Given task | Rewrite every line of the records below as a numbered list, skipping the blank lines.

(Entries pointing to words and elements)
⁂
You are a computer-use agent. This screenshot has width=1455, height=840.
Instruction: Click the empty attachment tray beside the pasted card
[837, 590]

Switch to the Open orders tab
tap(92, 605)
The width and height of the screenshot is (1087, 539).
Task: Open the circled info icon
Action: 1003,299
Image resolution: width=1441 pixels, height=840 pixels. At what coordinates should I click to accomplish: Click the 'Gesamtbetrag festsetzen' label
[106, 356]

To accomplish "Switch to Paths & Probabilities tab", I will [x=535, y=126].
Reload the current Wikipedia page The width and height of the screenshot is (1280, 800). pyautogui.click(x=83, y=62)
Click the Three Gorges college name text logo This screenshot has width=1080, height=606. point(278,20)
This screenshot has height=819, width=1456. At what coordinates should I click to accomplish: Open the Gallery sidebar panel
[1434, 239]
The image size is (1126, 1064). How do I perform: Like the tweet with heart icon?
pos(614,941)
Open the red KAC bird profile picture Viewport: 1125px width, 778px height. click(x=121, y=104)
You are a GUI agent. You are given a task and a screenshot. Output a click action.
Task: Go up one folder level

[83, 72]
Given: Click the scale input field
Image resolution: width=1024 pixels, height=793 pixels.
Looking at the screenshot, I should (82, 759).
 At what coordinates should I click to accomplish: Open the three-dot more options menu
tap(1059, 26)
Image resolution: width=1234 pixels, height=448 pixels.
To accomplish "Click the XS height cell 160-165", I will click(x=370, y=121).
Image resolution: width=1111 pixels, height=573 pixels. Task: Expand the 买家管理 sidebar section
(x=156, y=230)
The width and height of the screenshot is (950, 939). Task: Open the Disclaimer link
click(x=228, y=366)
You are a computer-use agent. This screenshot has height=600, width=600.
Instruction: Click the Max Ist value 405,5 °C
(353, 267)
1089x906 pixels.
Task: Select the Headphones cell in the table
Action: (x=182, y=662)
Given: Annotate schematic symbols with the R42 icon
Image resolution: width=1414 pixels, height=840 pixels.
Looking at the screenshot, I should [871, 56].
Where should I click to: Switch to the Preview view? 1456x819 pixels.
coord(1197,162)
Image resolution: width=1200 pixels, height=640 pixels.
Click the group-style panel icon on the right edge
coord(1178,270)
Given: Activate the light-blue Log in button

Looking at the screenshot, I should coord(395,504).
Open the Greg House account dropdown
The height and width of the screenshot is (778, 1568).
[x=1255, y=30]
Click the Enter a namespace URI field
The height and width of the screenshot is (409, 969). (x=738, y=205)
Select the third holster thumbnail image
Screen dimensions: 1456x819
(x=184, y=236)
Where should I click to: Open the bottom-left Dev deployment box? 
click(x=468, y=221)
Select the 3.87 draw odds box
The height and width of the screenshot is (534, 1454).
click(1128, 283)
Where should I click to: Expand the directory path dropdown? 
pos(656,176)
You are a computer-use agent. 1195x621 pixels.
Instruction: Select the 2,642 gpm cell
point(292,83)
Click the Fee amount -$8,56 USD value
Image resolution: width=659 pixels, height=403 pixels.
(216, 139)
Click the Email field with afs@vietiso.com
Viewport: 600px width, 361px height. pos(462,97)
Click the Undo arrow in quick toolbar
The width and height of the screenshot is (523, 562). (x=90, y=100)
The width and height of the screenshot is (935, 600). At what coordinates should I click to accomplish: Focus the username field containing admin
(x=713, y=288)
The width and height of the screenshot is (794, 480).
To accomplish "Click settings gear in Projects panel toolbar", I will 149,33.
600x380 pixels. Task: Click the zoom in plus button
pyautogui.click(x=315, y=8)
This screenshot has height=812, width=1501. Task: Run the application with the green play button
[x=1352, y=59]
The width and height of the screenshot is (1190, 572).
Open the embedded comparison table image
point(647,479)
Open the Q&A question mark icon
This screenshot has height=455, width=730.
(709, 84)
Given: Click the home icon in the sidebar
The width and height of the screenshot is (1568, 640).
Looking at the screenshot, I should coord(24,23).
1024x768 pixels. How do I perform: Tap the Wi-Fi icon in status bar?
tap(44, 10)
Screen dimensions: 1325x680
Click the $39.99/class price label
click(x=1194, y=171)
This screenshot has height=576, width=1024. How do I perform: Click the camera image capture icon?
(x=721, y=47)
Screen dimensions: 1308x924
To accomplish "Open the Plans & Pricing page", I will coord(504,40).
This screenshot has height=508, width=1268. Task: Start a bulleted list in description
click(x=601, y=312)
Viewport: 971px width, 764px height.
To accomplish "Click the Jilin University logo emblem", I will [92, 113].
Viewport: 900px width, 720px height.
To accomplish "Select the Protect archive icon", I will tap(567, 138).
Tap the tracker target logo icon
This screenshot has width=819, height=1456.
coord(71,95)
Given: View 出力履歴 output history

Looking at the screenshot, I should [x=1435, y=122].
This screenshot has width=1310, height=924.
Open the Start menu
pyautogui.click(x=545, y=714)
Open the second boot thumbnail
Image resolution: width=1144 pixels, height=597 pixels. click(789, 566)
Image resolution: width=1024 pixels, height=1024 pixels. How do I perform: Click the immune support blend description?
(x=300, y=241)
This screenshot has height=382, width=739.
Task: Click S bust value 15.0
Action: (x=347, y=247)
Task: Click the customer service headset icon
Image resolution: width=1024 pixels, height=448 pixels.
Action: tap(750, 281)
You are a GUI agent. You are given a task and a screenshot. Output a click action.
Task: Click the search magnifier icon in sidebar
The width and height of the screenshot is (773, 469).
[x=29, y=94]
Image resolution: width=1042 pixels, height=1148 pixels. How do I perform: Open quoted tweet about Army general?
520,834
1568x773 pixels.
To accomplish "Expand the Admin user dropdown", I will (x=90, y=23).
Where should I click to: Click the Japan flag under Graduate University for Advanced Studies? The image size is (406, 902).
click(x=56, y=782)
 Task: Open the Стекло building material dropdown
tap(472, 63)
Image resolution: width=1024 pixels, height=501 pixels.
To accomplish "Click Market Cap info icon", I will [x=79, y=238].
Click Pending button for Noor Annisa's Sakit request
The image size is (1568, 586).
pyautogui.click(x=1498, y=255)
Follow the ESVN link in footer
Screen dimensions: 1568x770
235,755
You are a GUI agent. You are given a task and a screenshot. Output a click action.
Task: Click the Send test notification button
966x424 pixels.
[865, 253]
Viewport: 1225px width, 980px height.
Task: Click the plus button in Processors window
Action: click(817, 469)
⁂
Worked answer |
1. You are a computer-use agent. This screenshot has width=1455, height=840.
2. Instruction: Click the empty attachment tray beside the pasted card
3. [837, 590]
4. Switch to the Open orders tab
5. tap(92, 605)
6. The width and height of the screenshot is (1087, 539).
7. Task: Open the circled info icon
8. Action: 1003,299
9. Image resolution: width=1441 pixels, height=840 pixels. At what coordinates should I click to accomplish: Click the 'Gesamtbetrag festsetzen' label
10. [106, 356]
11. To accomplish "Switch to Paths & Probabilities tab", I will [x=535, y=126].
12. Reload the current Wikipedia page The width and height of the screenshot is (1280, 800). pyautogui.click(x=83, y=62)
13. Click the Three Gorges college name text logo This screenshot has width=1080, height=606. point(278,20)
14. This screenshot has height=819, width=1456. At what coordinates should I click to accomplish: Open the Gallery sidebar panel
15. [1434, 239]
16. The image size is (1126, 1064). How do I perform: Like the tweet with heart icon?
17. pos(614,941)
18. Open the red KAC bird profile picture Viewport: 1125px width, 778px height. click(x=121, y=104)
19. You are a GUI agent. You are given a task and a screenshot. Output a click action.
20. Task: Go up one folder level
21. [83, 72]
22. Given: Click the scale input field
23. Image resolution: width=1024 pixels, height=793 pixels.
24. Looking at the screenshot, I should (82, 759).
25.  At what coordinates should I click to accomplish: Open the three-dot more options menu
26. tap(1059, 26)
27. Image resolution: width=1234 pixels, height=448 pixels.
28. To accomplish "Click the XS height cell 160-165", I will click(x=370, y=121).
29. Image resolution: width=1111 pixels, height=573 pixels. Task: Expand the 买家管理 sidebar section
30. (x=156, y=230)
31. The width and height of the screenshot is (950, 939). Task: Open the Disclaimer link
32. click(x=228, y=366)
33. You are a computer-use agent. This screenshot has height=600, width=600.
34. Instruction: Click the Max Ist value 405,5 °C
35. (353, 267)
36. 1089x906 pixels.
37. Task: Select the Headphones cell in the table
38. Action: (x=182, y=662)
39. Given: Annotate schematic symbols with the R42 icon
40. Image resolution: width=1414 pixels, height=840 pixels.
41. Looking at the screenshot, I should [871, 56].
42. Where should I click to: Switch to the Preview view? 1456x819 pixels.
43. coord(1197,162)
44. Image resolution: width=1200 pixels, height=640 pixels.
45. Click the group-style panel icon on the right edge
46. coord(1178,270)
47. Given: Activate the light-blue Log in button
48. Looking at the screenshot, I should coord(395,504).
49. Open the Greg House account dropdown
50. The height and width of the screenshot is (778, 1568).
51. [x=1255, y=30]
52. Click the Enter a namespace URI field
53. The height and width of the screenshot is (409, 969). (x=738, y=205)
54. Select the third holster thumbnail image
55. Screen dimensions: 1456x819
56. (x=184, y=236)
57. Where should I click to: Open the bottom-left Dev deployment box? 
58. click(x=468, y=221)
59. Select the 3.87 draw odds box
60. The height and width of the screenshot is (534, 1454).
61. click(1128, 283)
62. Where should I click to: Expand the directory path dropdown? 
63. pos(656,176)
64. You are a computer-use agent. 1195x621 pixels.
65. Instruction: Select the 2,642 gpm cell
66. point(292,83)
67. Click the Fee amount -$8,56 USD value
68. Image resolution: width=659 pixels, height=403 pixels.
69. (216, 139)
70. Click the Email field with afs@vietiso.com
71. Viewport: 600px width, 361px height. pos(462,97)
72. Click the Undo arrow in quick toolbar
73. The width and height of the screenshot is (523, 562). (x=90, y=100)
74. The width and height of the screenshot is (935, 600). At what coordinates should I click to accomplish: Focus the username field containing admin
75. (x=713, y=288)
76. The width and height of the screenshot is (794, 480).
77. To accomplish "Click settings gear in Projects panel toolbar", I will 149,33.
78. 600x380 pixels. Task: Click the zoom in plus button
79. pyautogui.click(x=315, y=8)
80. This screenshot has height=812, width=1501. Task: Run the application with the green play button
81. [x=1352, y=59]
82. The width and height of the screenshot is (1190, 572).
83. Open the embedded comparison table image
84. point(647,479)
85. Open the Q&A question mark icon
86. This screenshot has height=455, width=730.
87. (709, 84)
88. Given: Click the home icon in the sidebar
89. The width and height of the screenshot is (1568, 640).
90. Looking at the screenshot, I should coord(24,23).
91. 1024x768 pixels. How do I perform: Tap the Wi-Fi icon in status bar?
92. tap(44, 10)
93. Screen dimensions: 1325x680
94. Click the $39.99/class price label
95. click(x=1194, y=171)
96. This screenshot has height=576, width=1024. How do I perform: Click the camera image capture icon?
97. (x=721, y=47)
98. Screen dimensions: 1308x924
99. To accomplish "Open the Plans & Pricing page", I will coord(504,40).
100. This screenshot has height=508, width=1268. Task: Start a bulleted list in description
101. click(x=601, y=312)
102. Viewport: 971px width, 764px height.
103. To accomplish "Click the Jilin University logo emblem", I will [92, 113].
104. Viewport: 900px width, 720px height.
105. To accomplish "Select the Protect archive icon", I will tap(567, 138).
106. Tap the tracker target logo icon
107. This screenshot has width=819, height=1456.
108. coord(71,95)
109. Given: View 出力履歴 output history
110. Looking at the screenshot, I should [x=1435, y=122].
111. This screenshot has width=1310, height=924.
112. Open the Start menu
113. pyautogui.click(x=545, y=714)
114. Open the second boot thumbnail
115. Image resolution: width=1144 pixels, height=597 pixels. click(789, 566)
116. Image resolution: width=1024 pixels, height=1024 pixels. How do I perform: Click the immune support blend description?
117. (x=300, y=241)
118. This screenshot has height=382, width=739.
119. Task: Click S bust value 15.0
120. Action: (x=347, y=247)
121. Task: Click the customer service headset icon
122. Image resolution: width=1024 pixels, height=448 pixels.
123. Action: tap(750, 281)
124. You are a GUI agent. You are given a task and a screenshot. Output a click action.
125. Task: Click the search magnifier icon in sidebar
126. The width and height of the screenshot is (773, 469).
127. [x=29, y=94]
128. Image resolution: width=1042 pixels, height=1148 pixels. How do I perform: Open quoted tweet about Army general?
129. 520,834
130. 1568x773 pixels.
131. To accomplish "Expand the Admin user dropdown", I will (x=90, y=23).
132. Where should I click to: Click the Japan flag under Graduate University for Advanced Studies? The image size is (406, 902).
133. click(x=56, y=782)
134.  Task: Open the Стекло building material dropdown
135. tap(472, 63)
136. Image resolution: width=1024 pixels, height=501 pixels.
137. To accomplish "Click Market Cap info icon", I will [x=79, y=238].
138. Click Pending button for Noor Annisa's Sakit request
139. The image size is (1568, 586).
140. pyautogui.click(x=1498, y=255)
141. Follow the ESVN link in footer
142. Screen dimensions: 1568x770
143. 235,755
144. You are a GUI agent. You are given a task and a screenshot. Output a click action.
145. Task: Click the Send test notification button
146. 966x424 pixels.
147. [865, 253]
148. Viewport: 1225px width, 980px height.
149. Task: Click the plus button in Processors window
150. Action: click(817, 469)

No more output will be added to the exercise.